Garreth la ignorò e si diresse verso la camera da letto. Faceva davvero caldo, certo non era paragonabile al caldo delle fiamme degli inferi, ma faceva caldo. Si sfilò la maglia da sopra la testa lasciando scoperte le spalle larghe. Susan lo osservò affascinata. Era rimasta senza parole alla vista di quel corpo forte e perfetto. Quella visione aveva un qualcosa di selvaggio ed attraente che Susan non riuscì a spiegarsi, la bellezza proibita del demone le fece avere un brivido dietro la schiena,ma diverso dagli altri brividi, non era freddo ma bensì lento e caldo. Garrteh si girò confuso verso la ragazza che era rimasta in piedi e a bocca aperta davanti alla porta della camera da letto. Sulle sue labbra si curvò un piccolo sorrisetto ed abbassò lo sguardo mentre si dirigeva verso di lei. Sapeva perfettamente che l’espressione sul suo viso era dovuta alla vista del suo corpo. Negli inferi nessuna donna demone riusciva a resistergli, ricordò quando gli toccavano i muscoli delle braccia e del petto facendogli un sacco di complimenti, le donne lo amavano a tal punto che gli imploravano di passare una notte con loro, e come rifiutare quelle richieste. Quando Susan lo vide avanzare verso di lei d’istinto indietreggiò. Lui la afferrò dal ventre caricandosela in spalla e dirigendosi verso l’enorme letto d’orato. Senza minimamente preoccuparsi di farle male, la gettò sulle lenzuola da una parte dell’enorme letto e si sdraiò dall’altra parte chiudendo gli occhi.
“ma quanto sei prepotente” gli disse infuriata Susan. Lui la ignorò di nuovo e spense la luce. Susan si rigirò nel letto con lo sguardo dritto alla finestra aperta, la luna era così bella, così limpida,per qualche strano motivo non si sentì a disagio a dormire con un demone,anzi si sentiva più al sicuro, per qualche pazza ragione, come se l'istinto le dicesse fidati di lui. Stava quasi per addormentarsi quando … no! si disse. Doveva restare lucida, non sapeva neanche chi fosse, come poteva il suo istinto dirgli di fidarsi di lui, avrebbe potuta ucciderla o abusare di lei, non poteva addormentarsi, doveva assolutamente restare sveglia. Si alzò di scatto e accese la luce. Garreth fu colto di sorpresa da quel suo gesto, possibile che non fosse stanca?

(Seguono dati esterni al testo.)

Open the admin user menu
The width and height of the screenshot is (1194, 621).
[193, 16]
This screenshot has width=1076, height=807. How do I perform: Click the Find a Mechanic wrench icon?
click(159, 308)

Si rigirò nel cuscino per coprirsi gli occhi dal bagliore della luce accecante del lampadario.
“chiudi subito quella luce e rimettiti a dormire” le disse in tono secco.
“posso sapere almeno il nome della persona che mi tiene prigioniera nel mio stesso appartamento?” gli domandò, era il massimo che era riuscita a fare. Garrteh rimase sorpreso per quella domanda, si alzò per sedersi meglio sul letto ed osservarla in volto per poi dirle in modo soddisfatto…

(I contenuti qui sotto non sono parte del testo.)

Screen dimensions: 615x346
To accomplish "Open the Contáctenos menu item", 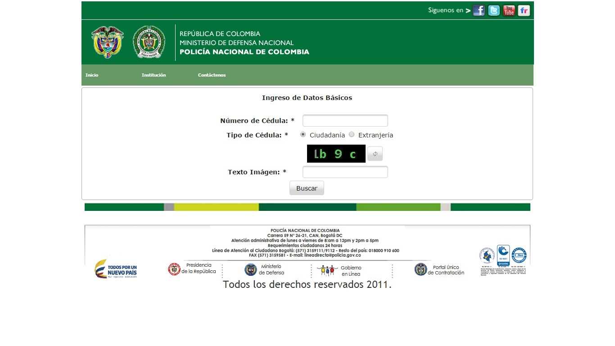I will (212, 75).
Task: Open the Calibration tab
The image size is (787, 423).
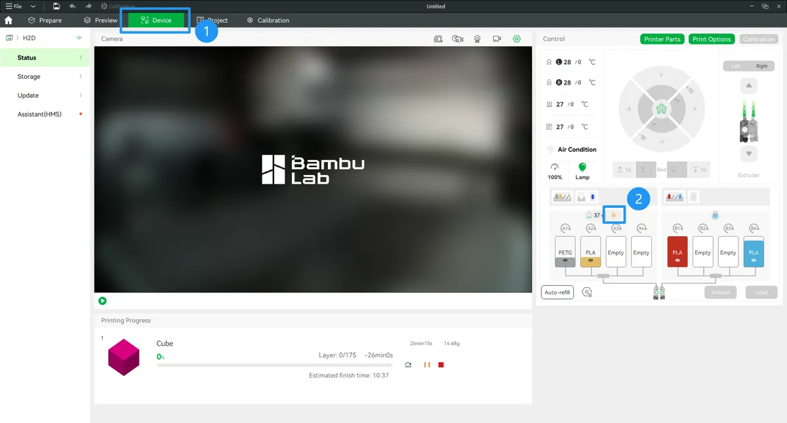Action: (268, 20)
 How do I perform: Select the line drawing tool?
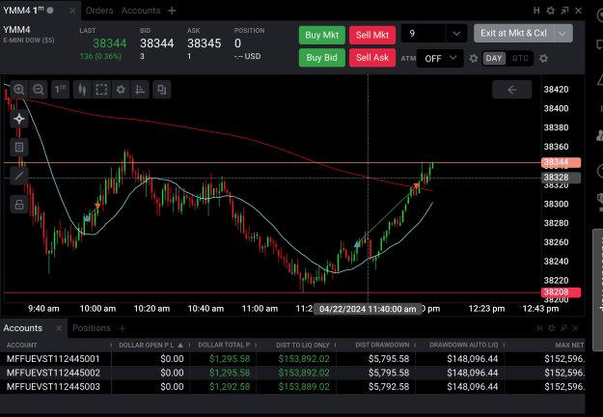pos(19,177)
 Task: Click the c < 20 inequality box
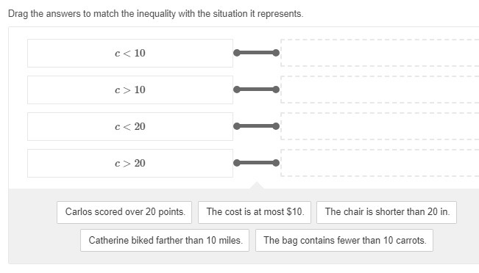(x=130, y=126)
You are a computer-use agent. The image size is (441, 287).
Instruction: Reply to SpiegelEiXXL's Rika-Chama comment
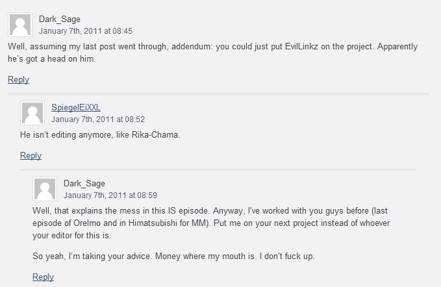[x=31, y=155]
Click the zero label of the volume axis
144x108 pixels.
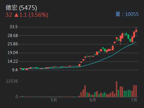[x=17, y=97]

“il mio nome è Garreth, principe degli inferi”. Susan rimase scioccata,non poteva essere lui.
“sei il figlio del Signore Oscuro” così lo chiamavano loro.

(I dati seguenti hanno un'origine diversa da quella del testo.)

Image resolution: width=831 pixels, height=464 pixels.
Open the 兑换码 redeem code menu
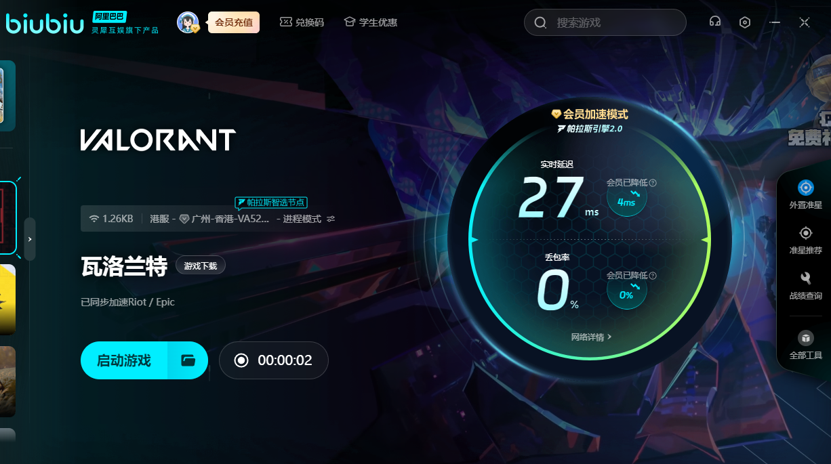click(x=302, y=22)
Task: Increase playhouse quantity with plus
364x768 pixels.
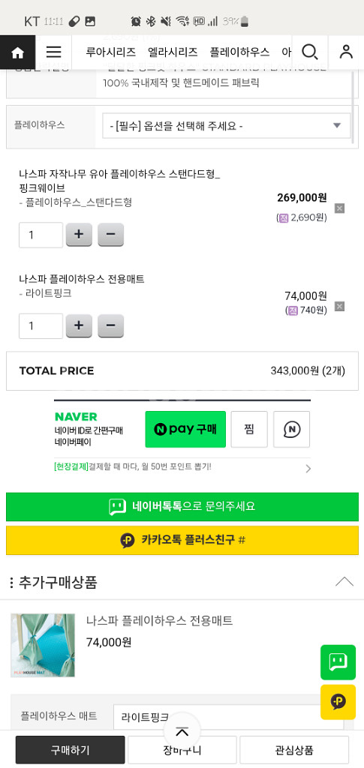Action: pyautogui.click(x=79, y=235)
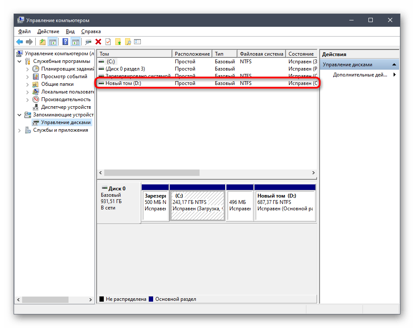Expand the Службы и приложения node
Image resolution: width=414 pixels, height=328 pixels.
tap(20, 130)
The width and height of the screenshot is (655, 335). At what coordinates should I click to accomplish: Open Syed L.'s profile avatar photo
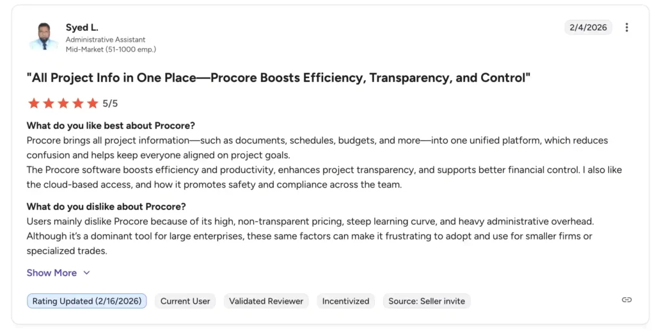coord(43,37)
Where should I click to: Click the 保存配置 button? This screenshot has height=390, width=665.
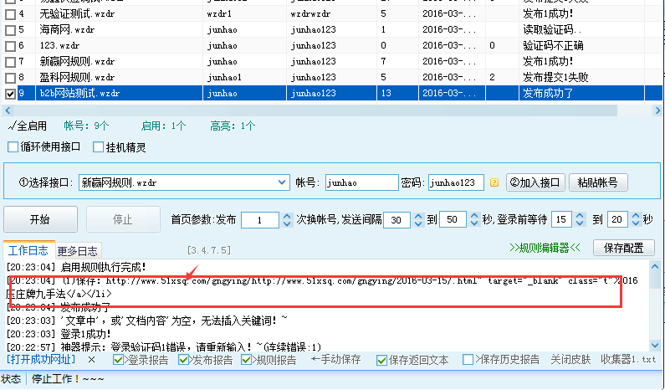(x=623, y=248)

“e allora? Sempre meglio che essere figli di Archimede” gli disse. Archimede era il re degli angeli.
“non osare parlar male di mio padre chiaro” gli disse Susan, suo padre era la persona a cui voleva più bene, oltre a sua madre ovvio, e non avrebbe permesso a nessuno, ne tanto meno ad un demone arrogante come lui, di infangare il suo nome.
“Principessa Susan?” Garrteh era senza parole, finalmente aveva davanti a se la principessa degli angeli. Aveva sentito parlare tanto di lei, di come fosse gentile e buona con tutti e della su infinita bellezza, per niente paragonabile neanche ad una stella. Per un breve istante si rese conto di quanto era stato stupido a non capirlo fin dall’inizio.
“in persona” disse Susan in tutta risposta “ed ora che ci siamo chiariti mi spieghi che ci fai qui, sei della famiglia reale, non dovresti spassartela con qualche tuo amico e lasciare questo lavoro a un demone qualunque?” gli domandò cercando di prolungare questa discussione.
“potrei farti la stessa domanda” gli disse Garreth, evasivo come sempre.
“mancanza di volontari e poi io non mi ritiro mai davanti ai miei doveri” disse Susan
“certo, tu sei tutta perfettina” disse Garrth con uno sguardo di disprezzo.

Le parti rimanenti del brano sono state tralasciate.